Adding funds to the shuffle-pool is like storing funds in a network of wallets, where it is moved around to make it harder to trace the funds. The pool that appears to be used by the PlusToken scammers consists of close to 7,500 accounts with 485,000,000 XRP sourced from the PlusToken wallet and 5,000,000 coming from other sources.

This can either indicate that the pool is not controlled by the PlusToken scammers, but a service provider mixing funds, or that the scammers had additional funds in other places. In either way, 99% of the money in the shuffle-pool was deposited from PlusToken directly.
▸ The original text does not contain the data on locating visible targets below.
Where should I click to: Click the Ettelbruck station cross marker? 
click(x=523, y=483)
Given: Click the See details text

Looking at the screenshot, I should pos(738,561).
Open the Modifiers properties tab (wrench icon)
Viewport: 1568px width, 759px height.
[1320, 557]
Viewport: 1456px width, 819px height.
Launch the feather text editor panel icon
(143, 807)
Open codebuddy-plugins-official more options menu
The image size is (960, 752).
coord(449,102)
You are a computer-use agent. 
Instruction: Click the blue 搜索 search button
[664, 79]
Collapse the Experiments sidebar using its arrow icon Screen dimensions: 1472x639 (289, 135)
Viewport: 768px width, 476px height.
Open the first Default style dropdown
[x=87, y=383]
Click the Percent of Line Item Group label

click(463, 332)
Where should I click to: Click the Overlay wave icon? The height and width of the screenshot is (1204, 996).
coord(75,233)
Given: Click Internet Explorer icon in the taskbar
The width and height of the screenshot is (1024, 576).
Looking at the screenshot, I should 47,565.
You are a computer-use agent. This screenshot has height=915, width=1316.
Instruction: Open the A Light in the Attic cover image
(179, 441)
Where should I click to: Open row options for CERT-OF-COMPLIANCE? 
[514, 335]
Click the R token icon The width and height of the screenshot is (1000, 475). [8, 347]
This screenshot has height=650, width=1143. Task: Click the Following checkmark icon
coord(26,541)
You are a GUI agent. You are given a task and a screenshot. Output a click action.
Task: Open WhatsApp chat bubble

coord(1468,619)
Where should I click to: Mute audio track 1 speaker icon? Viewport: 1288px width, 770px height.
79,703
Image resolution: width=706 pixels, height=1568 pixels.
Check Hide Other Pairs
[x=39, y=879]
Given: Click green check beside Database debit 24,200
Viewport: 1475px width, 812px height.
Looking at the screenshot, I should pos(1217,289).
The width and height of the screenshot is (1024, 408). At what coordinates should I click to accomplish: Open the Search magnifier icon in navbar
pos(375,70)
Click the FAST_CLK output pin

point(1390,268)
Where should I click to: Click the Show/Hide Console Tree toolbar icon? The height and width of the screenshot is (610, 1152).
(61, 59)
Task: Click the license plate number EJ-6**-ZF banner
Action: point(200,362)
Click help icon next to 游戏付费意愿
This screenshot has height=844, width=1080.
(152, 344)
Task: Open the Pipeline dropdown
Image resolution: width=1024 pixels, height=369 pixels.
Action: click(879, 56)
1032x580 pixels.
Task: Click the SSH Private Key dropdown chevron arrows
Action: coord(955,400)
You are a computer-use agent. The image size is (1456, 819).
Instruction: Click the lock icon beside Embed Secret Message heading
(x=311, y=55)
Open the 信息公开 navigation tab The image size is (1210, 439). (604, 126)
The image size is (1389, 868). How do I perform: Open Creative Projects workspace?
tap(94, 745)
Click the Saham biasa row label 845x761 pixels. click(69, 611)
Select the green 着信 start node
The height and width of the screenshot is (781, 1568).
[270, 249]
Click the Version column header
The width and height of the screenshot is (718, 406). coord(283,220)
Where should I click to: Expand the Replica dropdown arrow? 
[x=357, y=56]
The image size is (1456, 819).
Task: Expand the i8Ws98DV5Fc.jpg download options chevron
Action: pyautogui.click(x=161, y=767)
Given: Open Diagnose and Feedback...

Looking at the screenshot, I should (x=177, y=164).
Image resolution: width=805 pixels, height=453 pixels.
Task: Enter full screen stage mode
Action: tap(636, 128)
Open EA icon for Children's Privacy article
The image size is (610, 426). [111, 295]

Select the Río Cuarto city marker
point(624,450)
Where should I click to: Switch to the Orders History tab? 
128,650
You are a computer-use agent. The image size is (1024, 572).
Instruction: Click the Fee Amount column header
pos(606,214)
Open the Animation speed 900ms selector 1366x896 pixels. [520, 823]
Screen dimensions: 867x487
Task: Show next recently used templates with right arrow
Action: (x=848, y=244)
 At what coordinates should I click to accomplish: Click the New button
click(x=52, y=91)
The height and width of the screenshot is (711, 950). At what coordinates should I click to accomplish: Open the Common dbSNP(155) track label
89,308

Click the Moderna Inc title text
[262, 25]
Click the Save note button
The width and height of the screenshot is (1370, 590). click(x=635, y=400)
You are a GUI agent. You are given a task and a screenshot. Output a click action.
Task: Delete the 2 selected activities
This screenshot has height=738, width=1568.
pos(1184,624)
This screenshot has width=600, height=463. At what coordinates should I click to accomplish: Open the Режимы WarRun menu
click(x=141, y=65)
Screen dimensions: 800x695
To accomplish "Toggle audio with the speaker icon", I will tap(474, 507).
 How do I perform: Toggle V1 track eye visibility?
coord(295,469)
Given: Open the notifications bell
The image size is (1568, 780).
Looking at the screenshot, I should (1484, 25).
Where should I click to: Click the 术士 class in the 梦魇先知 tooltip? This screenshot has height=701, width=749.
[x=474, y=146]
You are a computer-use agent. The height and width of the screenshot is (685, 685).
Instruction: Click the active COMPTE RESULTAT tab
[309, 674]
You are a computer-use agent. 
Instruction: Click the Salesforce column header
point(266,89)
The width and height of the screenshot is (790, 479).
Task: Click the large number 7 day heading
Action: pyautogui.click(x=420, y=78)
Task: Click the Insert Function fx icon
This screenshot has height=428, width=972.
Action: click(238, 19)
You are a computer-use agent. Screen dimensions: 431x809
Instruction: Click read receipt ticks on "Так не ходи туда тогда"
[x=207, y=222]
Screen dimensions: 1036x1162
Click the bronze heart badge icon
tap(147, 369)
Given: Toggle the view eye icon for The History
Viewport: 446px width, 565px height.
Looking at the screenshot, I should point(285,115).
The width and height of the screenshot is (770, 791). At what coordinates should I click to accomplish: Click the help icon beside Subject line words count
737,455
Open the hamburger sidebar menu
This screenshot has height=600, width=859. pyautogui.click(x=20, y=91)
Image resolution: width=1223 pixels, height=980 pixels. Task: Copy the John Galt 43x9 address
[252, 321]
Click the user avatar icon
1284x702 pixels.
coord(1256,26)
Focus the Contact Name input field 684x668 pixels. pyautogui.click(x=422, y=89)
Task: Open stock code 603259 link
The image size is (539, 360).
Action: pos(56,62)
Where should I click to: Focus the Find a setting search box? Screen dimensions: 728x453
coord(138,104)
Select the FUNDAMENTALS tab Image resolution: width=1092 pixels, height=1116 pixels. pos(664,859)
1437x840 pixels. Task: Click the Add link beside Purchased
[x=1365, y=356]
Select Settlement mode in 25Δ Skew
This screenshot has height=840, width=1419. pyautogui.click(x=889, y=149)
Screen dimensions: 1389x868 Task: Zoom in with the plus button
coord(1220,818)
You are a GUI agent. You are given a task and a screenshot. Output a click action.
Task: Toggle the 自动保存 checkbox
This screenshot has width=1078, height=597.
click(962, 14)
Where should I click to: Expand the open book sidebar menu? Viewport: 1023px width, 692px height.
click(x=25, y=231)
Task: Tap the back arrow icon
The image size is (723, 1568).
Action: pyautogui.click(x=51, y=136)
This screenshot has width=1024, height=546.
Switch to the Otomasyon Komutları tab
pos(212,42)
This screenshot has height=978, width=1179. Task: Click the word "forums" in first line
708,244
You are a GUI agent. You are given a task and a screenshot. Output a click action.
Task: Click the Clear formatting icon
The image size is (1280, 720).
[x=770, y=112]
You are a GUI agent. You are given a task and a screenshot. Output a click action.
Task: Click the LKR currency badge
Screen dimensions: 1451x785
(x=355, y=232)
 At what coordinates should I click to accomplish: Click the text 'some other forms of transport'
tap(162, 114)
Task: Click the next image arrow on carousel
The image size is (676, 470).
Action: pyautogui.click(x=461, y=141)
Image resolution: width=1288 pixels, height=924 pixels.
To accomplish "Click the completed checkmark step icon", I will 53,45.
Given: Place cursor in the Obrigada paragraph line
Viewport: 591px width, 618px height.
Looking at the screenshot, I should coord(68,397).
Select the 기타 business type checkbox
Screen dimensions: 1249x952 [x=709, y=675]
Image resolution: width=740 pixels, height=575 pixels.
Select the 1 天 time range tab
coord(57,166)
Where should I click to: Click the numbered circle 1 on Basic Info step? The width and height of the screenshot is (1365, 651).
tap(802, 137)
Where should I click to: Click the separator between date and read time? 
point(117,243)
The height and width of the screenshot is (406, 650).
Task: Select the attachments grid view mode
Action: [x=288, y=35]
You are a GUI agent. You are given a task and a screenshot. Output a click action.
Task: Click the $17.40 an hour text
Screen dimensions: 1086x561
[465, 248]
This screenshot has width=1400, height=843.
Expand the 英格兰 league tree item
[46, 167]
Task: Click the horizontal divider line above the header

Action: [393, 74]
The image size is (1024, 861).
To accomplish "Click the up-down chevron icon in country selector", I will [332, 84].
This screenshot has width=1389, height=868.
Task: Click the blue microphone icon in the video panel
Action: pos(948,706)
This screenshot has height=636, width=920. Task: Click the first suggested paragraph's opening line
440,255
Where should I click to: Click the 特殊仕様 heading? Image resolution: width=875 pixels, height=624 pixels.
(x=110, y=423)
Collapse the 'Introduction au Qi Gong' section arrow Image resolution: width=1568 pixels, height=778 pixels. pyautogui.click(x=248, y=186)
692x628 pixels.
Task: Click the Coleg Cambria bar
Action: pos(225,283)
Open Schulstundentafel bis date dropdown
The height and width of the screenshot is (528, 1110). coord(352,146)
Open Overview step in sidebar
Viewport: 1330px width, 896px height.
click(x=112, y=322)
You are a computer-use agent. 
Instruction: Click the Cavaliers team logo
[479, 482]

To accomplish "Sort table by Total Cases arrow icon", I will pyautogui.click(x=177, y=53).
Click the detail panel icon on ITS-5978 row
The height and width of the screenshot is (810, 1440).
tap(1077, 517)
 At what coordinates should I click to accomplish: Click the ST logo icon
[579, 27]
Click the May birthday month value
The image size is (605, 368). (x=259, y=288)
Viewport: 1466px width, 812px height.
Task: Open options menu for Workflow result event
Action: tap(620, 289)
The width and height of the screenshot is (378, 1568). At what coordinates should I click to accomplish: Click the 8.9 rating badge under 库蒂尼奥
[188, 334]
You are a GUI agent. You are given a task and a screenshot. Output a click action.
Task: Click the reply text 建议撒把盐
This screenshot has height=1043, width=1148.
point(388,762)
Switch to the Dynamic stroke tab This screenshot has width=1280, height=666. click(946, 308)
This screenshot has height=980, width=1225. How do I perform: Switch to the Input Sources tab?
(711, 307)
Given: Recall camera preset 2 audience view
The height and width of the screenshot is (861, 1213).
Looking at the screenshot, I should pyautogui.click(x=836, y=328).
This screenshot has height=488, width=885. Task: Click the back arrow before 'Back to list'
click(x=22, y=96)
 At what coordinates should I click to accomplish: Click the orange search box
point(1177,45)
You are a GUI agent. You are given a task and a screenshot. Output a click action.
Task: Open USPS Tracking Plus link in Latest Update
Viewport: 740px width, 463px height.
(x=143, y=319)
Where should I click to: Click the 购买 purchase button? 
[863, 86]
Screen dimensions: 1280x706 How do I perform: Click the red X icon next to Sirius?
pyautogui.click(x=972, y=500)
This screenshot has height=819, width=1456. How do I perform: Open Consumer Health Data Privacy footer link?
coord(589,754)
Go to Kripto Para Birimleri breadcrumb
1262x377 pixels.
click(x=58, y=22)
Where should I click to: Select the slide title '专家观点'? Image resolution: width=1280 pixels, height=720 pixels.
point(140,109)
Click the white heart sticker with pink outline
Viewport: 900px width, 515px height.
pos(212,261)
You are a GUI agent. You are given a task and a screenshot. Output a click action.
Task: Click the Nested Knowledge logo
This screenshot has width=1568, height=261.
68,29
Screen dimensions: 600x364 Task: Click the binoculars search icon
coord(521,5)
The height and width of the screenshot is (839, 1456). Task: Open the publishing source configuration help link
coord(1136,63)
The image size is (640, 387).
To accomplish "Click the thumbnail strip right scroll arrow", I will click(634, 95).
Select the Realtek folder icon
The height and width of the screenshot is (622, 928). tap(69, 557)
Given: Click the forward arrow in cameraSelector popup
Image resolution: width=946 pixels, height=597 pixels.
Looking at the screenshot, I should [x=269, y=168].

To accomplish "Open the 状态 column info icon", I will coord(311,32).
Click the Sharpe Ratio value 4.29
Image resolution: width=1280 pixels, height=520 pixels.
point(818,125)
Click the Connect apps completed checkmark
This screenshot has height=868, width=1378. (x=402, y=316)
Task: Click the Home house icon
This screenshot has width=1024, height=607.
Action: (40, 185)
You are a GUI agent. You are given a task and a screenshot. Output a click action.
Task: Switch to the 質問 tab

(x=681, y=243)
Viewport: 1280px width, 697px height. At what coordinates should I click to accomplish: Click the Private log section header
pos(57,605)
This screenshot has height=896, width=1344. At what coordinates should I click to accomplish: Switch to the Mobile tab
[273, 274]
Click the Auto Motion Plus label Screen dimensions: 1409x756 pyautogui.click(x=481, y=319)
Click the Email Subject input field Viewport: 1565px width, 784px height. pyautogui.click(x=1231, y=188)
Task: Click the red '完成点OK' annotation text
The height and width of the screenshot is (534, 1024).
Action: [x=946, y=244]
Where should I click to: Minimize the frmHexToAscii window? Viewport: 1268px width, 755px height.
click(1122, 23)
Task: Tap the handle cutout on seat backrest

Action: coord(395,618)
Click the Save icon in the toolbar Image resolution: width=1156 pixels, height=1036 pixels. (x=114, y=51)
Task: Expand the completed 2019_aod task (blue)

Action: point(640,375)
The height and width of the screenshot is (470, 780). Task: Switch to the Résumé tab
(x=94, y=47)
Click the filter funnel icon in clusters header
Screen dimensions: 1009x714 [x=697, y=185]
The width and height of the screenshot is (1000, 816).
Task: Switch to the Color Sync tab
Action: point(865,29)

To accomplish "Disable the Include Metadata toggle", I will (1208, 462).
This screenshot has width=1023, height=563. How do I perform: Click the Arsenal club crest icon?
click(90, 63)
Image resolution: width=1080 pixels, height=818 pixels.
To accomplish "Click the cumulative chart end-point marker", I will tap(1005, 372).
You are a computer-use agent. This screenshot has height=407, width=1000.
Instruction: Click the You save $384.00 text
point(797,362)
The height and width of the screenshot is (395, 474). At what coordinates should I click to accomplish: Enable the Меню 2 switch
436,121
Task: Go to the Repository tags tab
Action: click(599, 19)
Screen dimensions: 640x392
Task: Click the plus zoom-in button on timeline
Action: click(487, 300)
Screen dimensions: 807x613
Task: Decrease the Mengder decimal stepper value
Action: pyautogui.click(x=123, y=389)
Since the PlusToken exit, 60,000,000 XRP has found its way to exchanges or over-the-counter services, mainly OKEx and Huobi, or services closely related thereto. On June 17, 2020, the withdrawals started again, with close to 300,000,000 XRP withdrawn to exchanges over the next weeks (and still happening), mainly to HBTC, formerly known as BHEX or Blue Helix.

HBTC was launched in 2018, as BHEX, attracting 15 million USD in its equity from top institutions such as OKEx and Huobi according to BitcoinWiki. Strikingly, the more than 290,000,000 XRP received in the past few weeks alone, adds up to more than 85% of the total sum of XRP ever received since the exchange was established in 2018, leaving one big question: How is it possible to experience that big an increase of payments, and not stop it?

With only 136,000,000 XRP left in the shuffle-pool, and with the current rate of withdrawals, the pool will be empty before the end of July.

Comments From Exchanges

I have reached out to Singapore-based Huobi, Malta-based OKEx and Singapore-based HBTC for comments, but have not been able to get a comment from OKEx prior to publishing.

HBTC very briefly confirms the specific nature of the traffic:

“After verification, the law enforcement agency is selling the funds involved.”

I have not been able to verify this statement with law enforcement.

An email from Ciara Sun, an English spokesperson and vice-president for Huobi Group explained what she characterized as Huobi’s commitment to security and certain unspecified “limitations” of the original Chainalysis report. “As an exchange that works closely with regulators and government agencies in every country we operate in, we practice a zero-tolerance policy when it comes to illicit activities”, she said.

While not confirming the details of the suspicious transactions, Sun said the company would be improving its anti-money-laundering protections: “In response to the growing need for more integrity, transparency, and security in the industry, Huobi will continuously strive to improve our technology and work with relevant authorities to contribute positively to our community.”

A case like this, involving BTC, ETH, USDT, OMG, EOS, XRP and likely other assets too, demonstrates the importance of a public and private sector collaboration in both tools and intelligence.

Note: All XRP figures and statistics are from July 5, 2020.